La questione – vedi alla voce P.I.L., Godflesh, Gang Of Four ecc. tanto per far dei nomi – è sempre la stessa quando capitano dischi che, in tutta sincerità, si sono pure agognati, desiderati, temuti e/o maledetti: ha senso una reunion del genere? Ha senso un disco come Sol Invictus arrivato a distanza di eoni dallo scioglimento di un gruppo che ha fatto al storia di un certo suono “alternative” e che si disintegrò sotto la spinta di quelle forze contrastanti che ne erano l’elemento fondante e insieme il fattore disgregante? Domande retoriche che si sciolgono come neve al sole all’ascolto di quei ritmi sincopati, di quella fusione a caldo di input in apparenza inconciliabili, di quella voce così cartoonescamente riconoscibile e varia nelle sue applicazioni, di quel mischione musicale – crossover fu la definizione che tanta rovina portò negli anni a seguire tra emuli e poveri di spirito – così evidentemente post-moderna nel suo unire alto e basso, colto e popolare, ironia e seriosità e tutte le dicotomie del caso.

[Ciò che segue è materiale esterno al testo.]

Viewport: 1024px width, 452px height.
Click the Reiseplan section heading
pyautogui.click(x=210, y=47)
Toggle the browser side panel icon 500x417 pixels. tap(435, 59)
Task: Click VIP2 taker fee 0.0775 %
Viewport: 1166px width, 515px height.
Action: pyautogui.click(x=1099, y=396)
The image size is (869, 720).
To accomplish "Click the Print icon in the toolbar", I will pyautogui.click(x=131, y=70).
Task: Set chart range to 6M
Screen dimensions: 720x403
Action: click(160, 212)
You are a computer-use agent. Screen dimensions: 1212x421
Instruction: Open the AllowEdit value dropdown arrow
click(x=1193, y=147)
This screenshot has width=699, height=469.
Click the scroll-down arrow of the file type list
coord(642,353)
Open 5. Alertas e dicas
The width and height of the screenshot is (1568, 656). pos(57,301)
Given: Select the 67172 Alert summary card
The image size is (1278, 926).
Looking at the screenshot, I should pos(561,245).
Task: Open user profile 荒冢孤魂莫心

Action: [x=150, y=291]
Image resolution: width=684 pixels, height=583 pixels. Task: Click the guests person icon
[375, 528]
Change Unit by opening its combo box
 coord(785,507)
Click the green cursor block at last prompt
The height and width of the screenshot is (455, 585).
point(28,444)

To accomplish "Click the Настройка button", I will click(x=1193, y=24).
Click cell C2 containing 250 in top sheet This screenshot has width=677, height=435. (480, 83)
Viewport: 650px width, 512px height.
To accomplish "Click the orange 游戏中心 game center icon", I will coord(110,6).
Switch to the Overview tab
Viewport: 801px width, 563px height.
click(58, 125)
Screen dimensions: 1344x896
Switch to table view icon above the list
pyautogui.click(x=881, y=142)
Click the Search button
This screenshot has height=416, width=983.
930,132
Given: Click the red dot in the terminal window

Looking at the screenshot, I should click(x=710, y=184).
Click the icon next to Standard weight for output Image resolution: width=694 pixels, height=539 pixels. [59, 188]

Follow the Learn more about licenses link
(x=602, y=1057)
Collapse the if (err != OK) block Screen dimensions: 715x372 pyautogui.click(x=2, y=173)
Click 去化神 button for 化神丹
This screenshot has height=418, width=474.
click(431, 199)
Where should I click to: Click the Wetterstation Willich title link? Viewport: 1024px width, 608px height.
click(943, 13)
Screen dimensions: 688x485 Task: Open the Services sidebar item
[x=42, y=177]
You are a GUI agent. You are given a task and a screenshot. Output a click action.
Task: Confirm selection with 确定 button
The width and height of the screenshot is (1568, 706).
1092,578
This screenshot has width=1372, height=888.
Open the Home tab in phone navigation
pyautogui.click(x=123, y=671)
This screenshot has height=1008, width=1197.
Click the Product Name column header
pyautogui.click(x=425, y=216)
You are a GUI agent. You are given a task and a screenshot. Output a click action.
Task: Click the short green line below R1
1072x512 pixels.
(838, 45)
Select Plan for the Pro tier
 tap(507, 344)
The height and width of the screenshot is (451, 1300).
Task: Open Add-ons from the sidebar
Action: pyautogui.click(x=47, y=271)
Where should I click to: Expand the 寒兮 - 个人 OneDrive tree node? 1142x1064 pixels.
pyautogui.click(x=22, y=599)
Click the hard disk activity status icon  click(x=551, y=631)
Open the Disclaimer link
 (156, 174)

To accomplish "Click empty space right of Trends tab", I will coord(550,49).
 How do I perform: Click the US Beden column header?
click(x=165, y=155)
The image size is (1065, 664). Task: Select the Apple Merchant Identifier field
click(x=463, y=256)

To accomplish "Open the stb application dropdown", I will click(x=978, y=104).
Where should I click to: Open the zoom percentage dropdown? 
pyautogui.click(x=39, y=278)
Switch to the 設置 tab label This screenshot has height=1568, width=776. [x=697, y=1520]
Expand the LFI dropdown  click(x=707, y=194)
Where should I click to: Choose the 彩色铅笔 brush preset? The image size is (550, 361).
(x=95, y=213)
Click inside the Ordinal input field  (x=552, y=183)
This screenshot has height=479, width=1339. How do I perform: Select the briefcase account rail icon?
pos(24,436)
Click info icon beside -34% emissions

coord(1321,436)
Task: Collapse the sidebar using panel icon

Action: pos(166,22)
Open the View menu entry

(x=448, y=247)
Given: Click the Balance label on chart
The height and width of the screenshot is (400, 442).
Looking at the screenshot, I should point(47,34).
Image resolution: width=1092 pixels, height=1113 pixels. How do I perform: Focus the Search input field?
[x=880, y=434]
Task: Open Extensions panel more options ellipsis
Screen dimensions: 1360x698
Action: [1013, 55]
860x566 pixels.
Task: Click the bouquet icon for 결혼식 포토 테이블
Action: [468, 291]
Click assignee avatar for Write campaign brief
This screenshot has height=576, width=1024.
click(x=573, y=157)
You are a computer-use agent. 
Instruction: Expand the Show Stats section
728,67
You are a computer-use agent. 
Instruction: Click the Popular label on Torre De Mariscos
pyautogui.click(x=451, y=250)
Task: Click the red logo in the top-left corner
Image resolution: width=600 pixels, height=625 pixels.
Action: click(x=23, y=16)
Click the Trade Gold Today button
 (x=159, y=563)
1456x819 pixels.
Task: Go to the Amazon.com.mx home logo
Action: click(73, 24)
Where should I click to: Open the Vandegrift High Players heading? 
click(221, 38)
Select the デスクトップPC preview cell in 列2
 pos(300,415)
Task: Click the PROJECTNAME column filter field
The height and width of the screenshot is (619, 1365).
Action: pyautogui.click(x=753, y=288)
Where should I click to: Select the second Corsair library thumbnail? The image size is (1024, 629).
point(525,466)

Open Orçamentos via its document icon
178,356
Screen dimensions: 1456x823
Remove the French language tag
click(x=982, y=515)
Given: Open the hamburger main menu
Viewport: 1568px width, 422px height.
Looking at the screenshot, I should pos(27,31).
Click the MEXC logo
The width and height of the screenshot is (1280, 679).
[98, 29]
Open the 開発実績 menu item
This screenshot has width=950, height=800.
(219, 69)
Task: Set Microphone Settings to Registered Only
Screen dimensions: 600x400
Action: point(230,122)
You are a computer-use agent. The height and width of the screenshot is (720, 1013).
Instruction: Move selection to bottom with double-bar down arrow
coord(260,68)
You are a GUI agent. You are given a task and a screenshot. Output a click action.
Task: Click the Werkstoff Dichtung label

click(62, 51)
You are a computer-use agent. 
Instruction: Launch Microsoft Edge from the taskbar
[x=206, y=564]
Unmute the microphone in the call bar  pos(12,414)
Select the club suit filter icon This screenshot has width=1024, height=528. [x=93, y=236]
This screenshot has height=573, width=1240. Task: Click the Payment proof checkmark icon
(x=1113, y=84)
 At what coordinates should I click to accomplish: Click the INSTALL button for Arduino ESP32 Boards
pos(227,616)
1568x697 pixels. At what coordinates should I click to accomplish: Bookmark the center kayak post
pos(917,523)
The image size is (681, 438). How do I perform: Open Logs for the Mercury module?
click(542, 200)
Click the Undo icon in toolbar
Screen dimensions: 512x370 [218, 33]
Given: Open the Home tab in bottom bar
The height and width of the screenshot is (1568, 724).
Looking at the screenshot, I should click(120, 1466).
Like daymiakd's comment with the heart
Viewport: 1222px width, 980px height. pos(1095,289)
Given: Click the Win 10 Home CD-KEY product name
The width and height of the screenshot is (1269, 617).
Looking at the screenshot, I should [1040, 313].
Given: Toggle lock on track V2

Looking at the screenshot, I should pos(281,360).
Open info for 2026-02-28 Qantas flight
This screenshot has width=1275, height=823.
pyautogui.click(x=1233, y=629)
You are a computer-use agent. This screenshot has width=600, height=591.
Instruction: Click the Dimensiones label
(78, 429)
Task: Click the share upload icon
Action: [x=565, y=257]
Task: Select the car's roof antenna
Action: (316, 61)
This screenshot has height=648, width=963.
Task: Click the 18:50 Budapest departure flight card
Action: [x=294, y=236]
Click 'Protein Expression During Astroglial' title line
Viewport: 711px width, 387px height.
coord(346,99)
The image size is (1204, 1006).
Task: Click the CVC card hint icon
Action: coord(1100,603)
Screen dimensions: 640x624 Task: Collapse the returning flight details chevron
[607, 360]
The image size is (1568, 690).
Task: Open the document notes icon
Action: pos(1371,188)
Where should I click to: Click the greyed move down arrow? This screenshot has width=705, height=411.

Però – perché un “però” ci deve essere in un discorso del genere – quel trasporto con cui ci si butta dentro Sol Invictus è troppo legato alla nostalgia, anzi, vi è legato a doppia mandata nella stessa identica misura in cui esso è staccato da ogni legame o contatto con la attualità. Un disco alieno e fuori tempo, outsider nel vero senso della parola, che, pur usando l’armamentario “standard” (mai avremmo voluto scriverlo, ma questo è) della formazione americana, rievoca un passato, uno stato della mente che non è più, che non esiste e mai più tornerà, se non sotto le pieghe della nostalgia di chi c’era e nei sogni di chi non c’era.

Al netto di queste pruderie contestualizzanti, Sol Invictus è esattamente il disco dei Faith No More che ci saremmo aspettati dopo il mezzo – ad esser buoni – passo falso di Album Of The Year: cazzone (nella title track e in Sunny Side Up, sembra emergere dallo stesso humus easy listening della storica cover Easy) e duro (Cone Of Shame, desertico ed epico hard-rock in sedicesimo), bastardo e ibrido (Motherfucker: semi-flow vocale, ritmiche marziali, aperture apiche buttate là e anima hard rock cafona a sottolineare il tutto), beffardamente romantico (Matador è tutta piano e voce gigionesca che non sai mai se ti prende in giro o recita una parte: tipico Patton-style) e nostalgicamente datato (Superhero e il suo midtempo sincopato, un Patton ringiovanito che deraglia a briglie scillte, cambi di tempo e interplay incafonissimo), in una parola pienamente “alternative-rock” (Rise Of The Fall, Black Friday o la ballatona finale From The Dead) per quello che la definizione poteva e può voler dire. Il problema, oggi come oggi, è a cosa essere alternativi. Comunque sia, un buon ritorno senza infamia e senza lode.